▶ **Activity**:
Beginning with the line containing "This screenshot has height=630, width=1200." and ending with the line containing "Open 設定 settings", write out each line of the records below exactly; pictures and lines outside that range are left out.

▶ **Records for this exercise**:
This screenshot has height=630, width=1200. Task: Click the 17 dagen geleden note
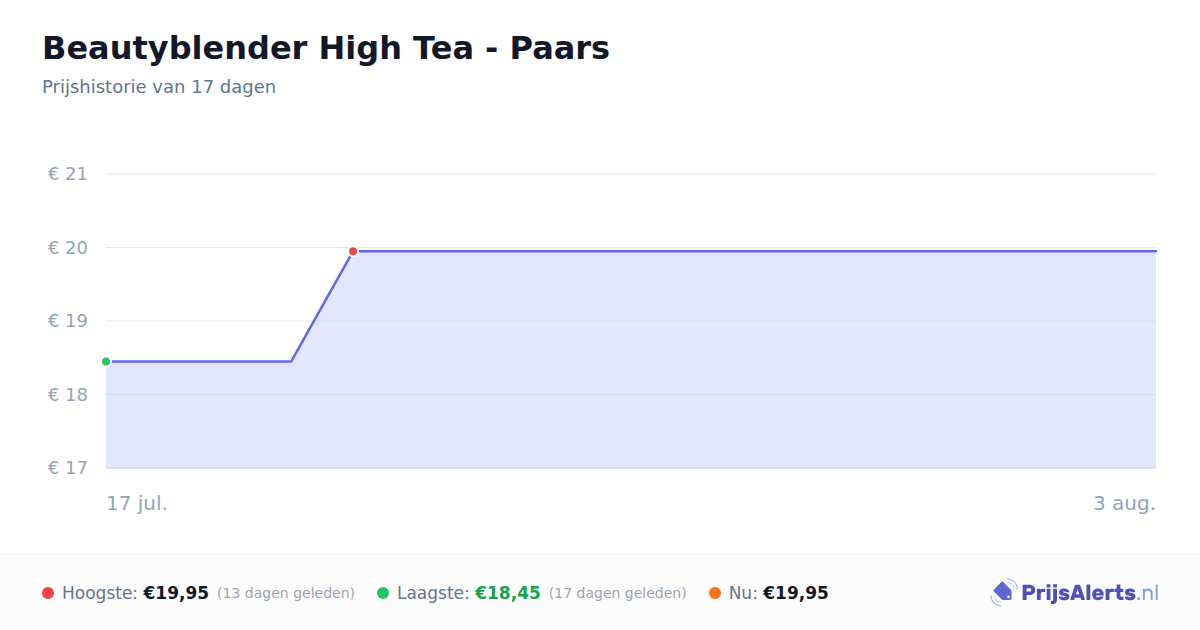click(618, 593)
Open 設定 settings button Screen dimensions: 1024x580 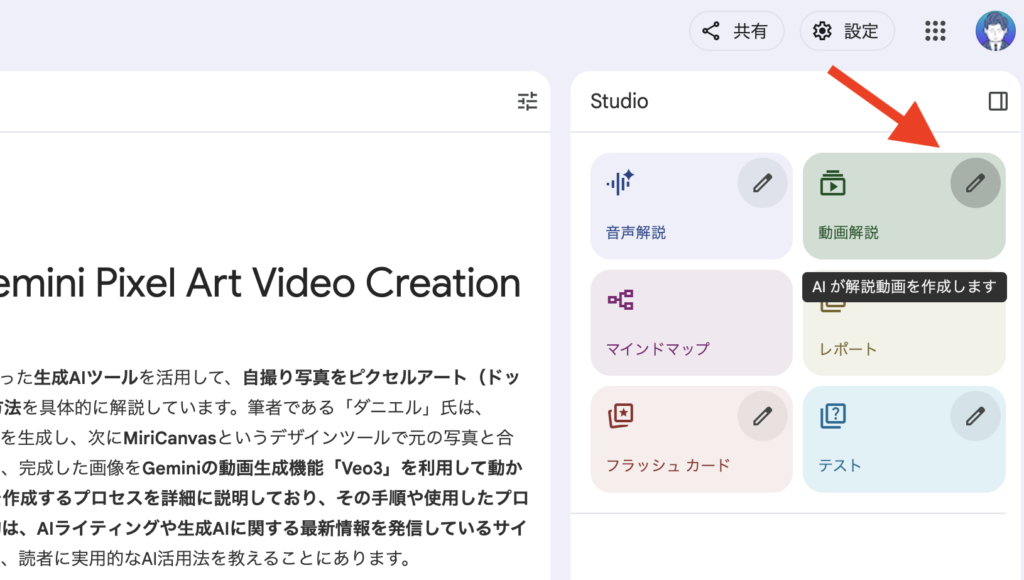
* * *
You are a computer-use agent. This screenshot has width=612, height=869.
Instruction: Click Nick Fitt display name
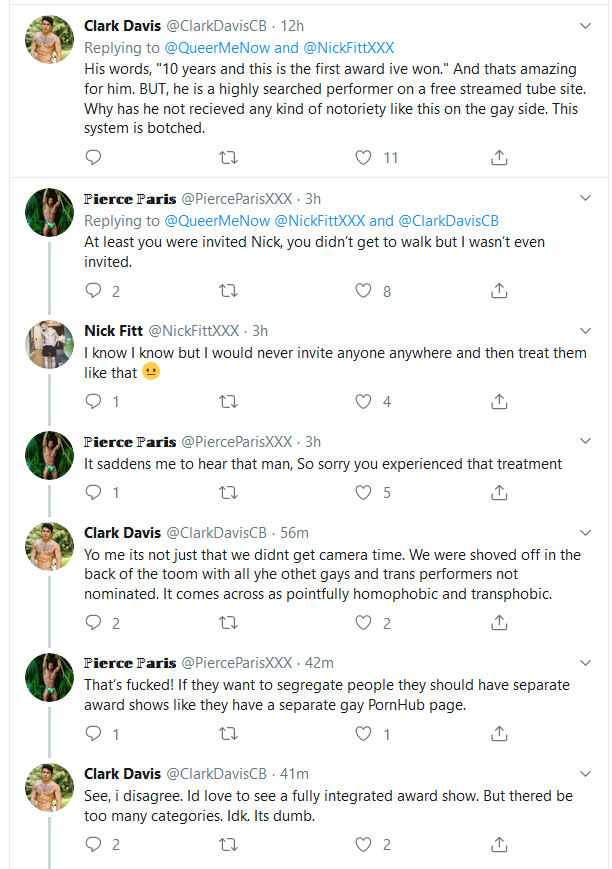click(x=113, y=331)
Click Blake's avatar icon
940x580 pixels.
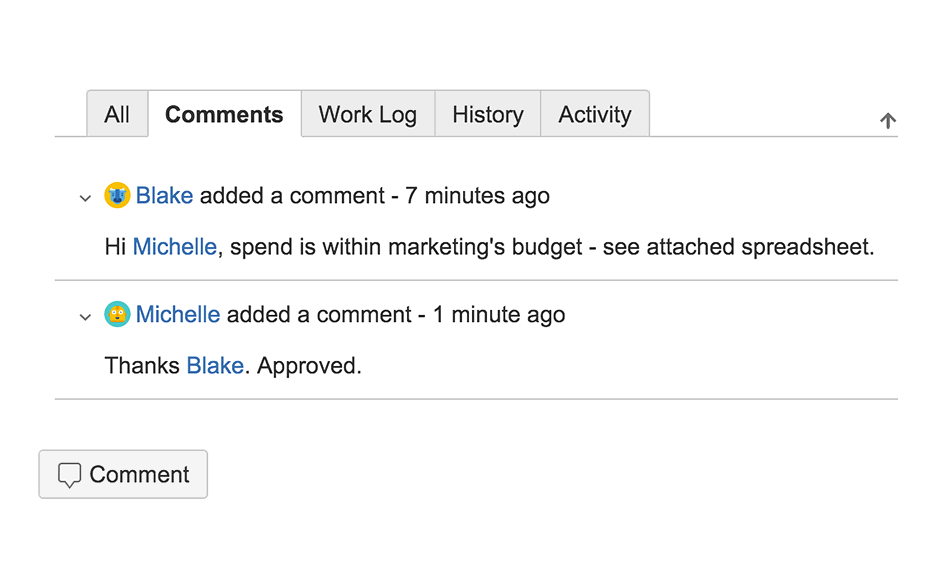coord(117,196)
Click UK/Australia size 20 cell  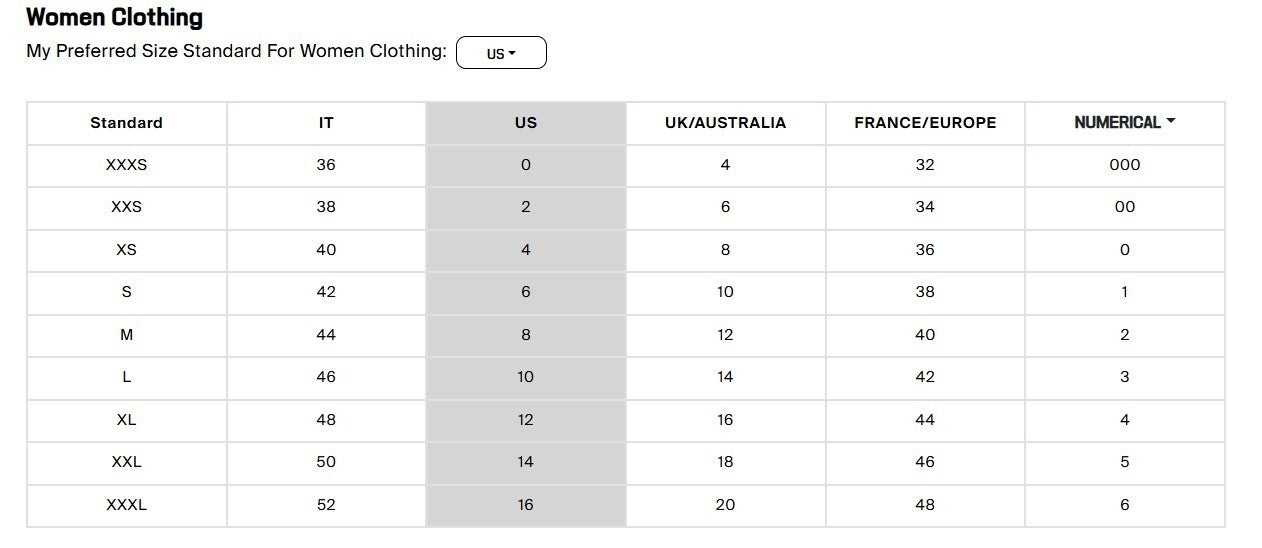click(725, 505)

▶ **Solution to this exercise**:
This screenshot has height=630, width=1200. Task: Click the 17 dagen geleden note
click(618, 593)
Open 設定 settings button Screen dimensions: 1024x580 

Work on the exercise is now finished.